Visto deste modo, o problema da relevância de um tema histórico atravessa questões algo complexas. É preciso considerar que aquilo que uma época ou sociedade considera digno de estudo poderá ser ou ter sido considerado irrelevante em um outro momento histórico ou situação social. No século XIX, pouca gente imaginava no campo da historiografia ocidental que um dia iriam se tornar tão atrativos os estudos sobre a Mulher nas várias épocas históricas. Mas a partir da segunda metade do século XX este tem sido precisamente um dos temas mais cotejados pelos historiadores do Ocidente. Sem dúvida contribuíram para isto os movimentos feministas, a gradual inserção da mulher no mercado de trabalho, o reconhecimento acadêmico e político das minorias e maiorias oprimidas, e outros tantos processos que se desenvolveram no decurso do século XX.
Foi especificamente sob o contexto destes processos mais amplos que os silêncios historiográficos a respeito da Mulher passaram a ser ciosamente preenchidos pelos historiadores das mais diversificadas tendências, e até com uma certa avidez que buscava como que compensar o tempo perdido pelas gerações anteriores. As próprias mulheres do século XX, por outro lado, passaram a partilhar também aquela função de historiador que antes era exercida quase que exclusivamente pelos homens. De todos os lados surgiram obras sobre “A mulher na Idade Média”, “A mulher escrava no Brasil Colonial”, “A mulher na Revolução Francesa”, e também obras sobre personalidades históricas femininas. Na segunda década do século XX começaram inclusive a ser publicadas, primeiro na França e depois em outros países, obras panorâmicas sobre a História das Mulheres, em vários volumes, abarcando épocas e sociedades diversas.
Assim, um campo temático que em uma época anterior poderia ter sido taxado de irrelevante, ou que naquele momento sequer teria sido cogitado no seio da disciplina histórica, passava a constituir nesta outra época uma escolha historiográfica extremamente significativa. Eis aqui os olhares da sociedade presente e os seus movimentos internos fornecendo caminhos em pontilhado aos historiadores que, por vezes sem percebê-los, vão percorrendo-os quase que espontaneamente.
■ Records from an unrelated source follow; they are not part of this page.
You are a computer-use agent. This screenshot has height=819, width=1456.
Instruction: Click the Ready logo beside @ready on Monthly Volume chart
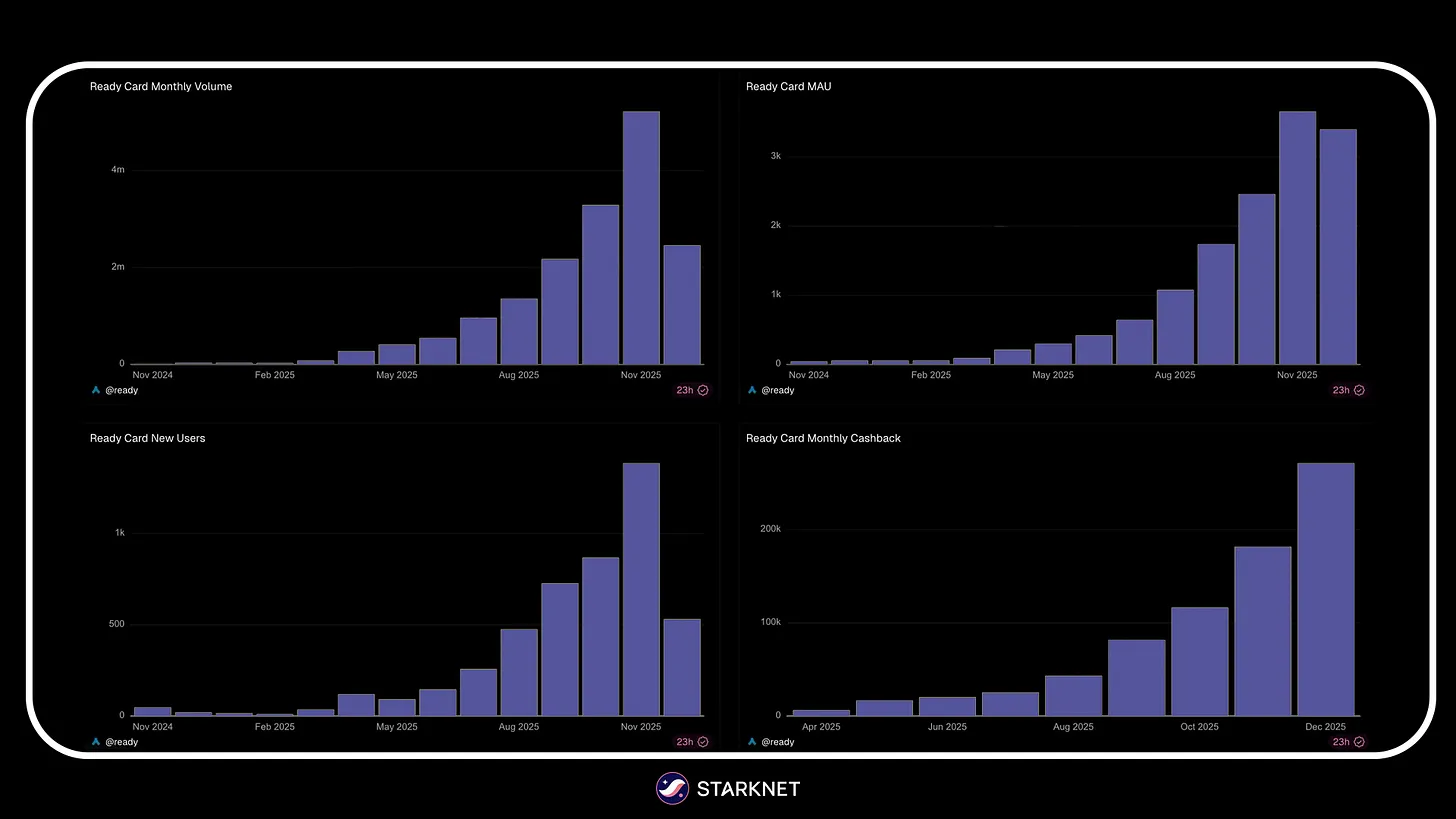pyautogui.click(x=95, y=390)
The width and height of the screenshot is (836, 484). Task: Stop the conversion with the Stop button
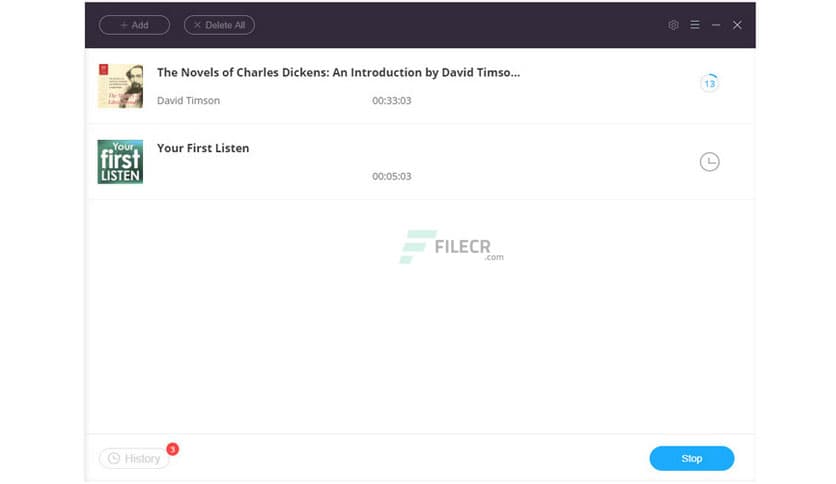pos(691,458)
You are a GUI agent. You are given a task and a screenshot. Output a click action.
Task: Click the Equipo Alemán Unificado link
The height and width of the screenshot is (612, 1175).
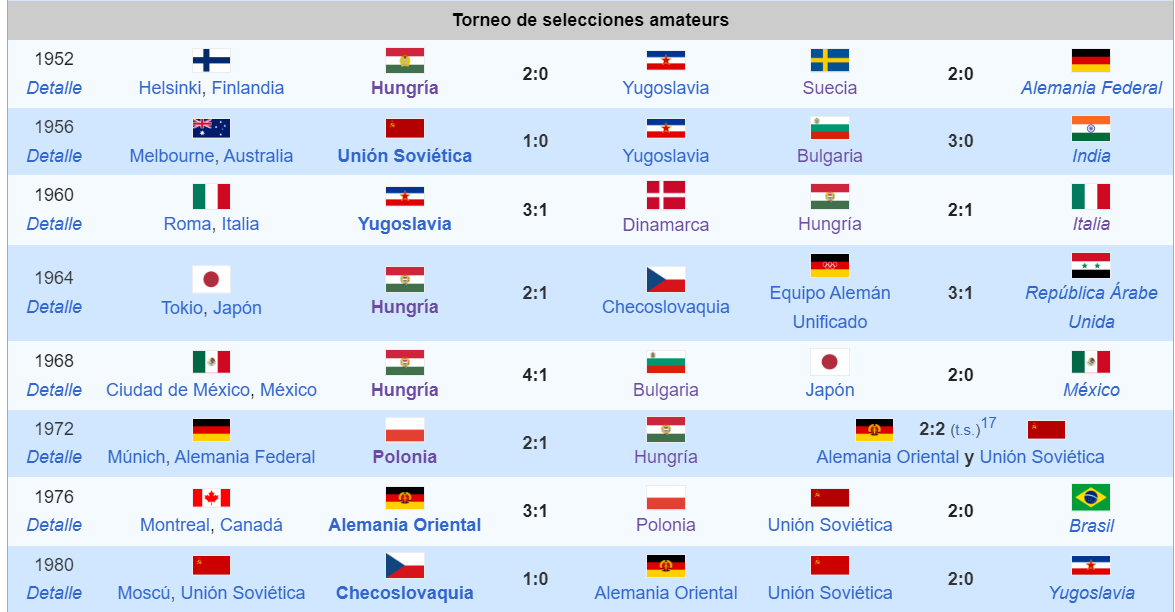830,307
Existe ainda, para além das questões relacionados ao reconhecimento social da relevância temática, a questão mais delicada das pressões políticas e éticas que se exercem sobre o pesquisador que escolhe o seu tema ou delimita o seu problema de estudo. As escolhas éticas do historiador constituem certamente uma dimensão intrincada e complexa do trabalho histórico, sendo oportuno notar que esta dimensão ética se vê por diversas vezes perturbada por fatores menos relacionados com a “ética” propriamente dita do que com a “política” no seu sentido mais corriqueiro e cotidiano.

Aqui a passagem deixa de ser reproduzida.